**Work request**
Each record, in full, must be restated word for word.

**Input records**
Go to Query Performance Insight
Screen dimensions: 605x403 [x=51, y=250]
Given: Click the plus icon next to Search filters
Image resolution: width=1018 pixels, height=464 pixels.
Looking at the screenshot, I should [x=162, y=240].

**Answer for the task**
Go to Query Performance Insight
Screen dimensions: 605x403 [x=51, y=250]
Given: Click the plus icon next to Search filters
Image resolution: width=1018 pixels, height=464 pixels.
Looking at the screenshot, I should [x=162, y=240].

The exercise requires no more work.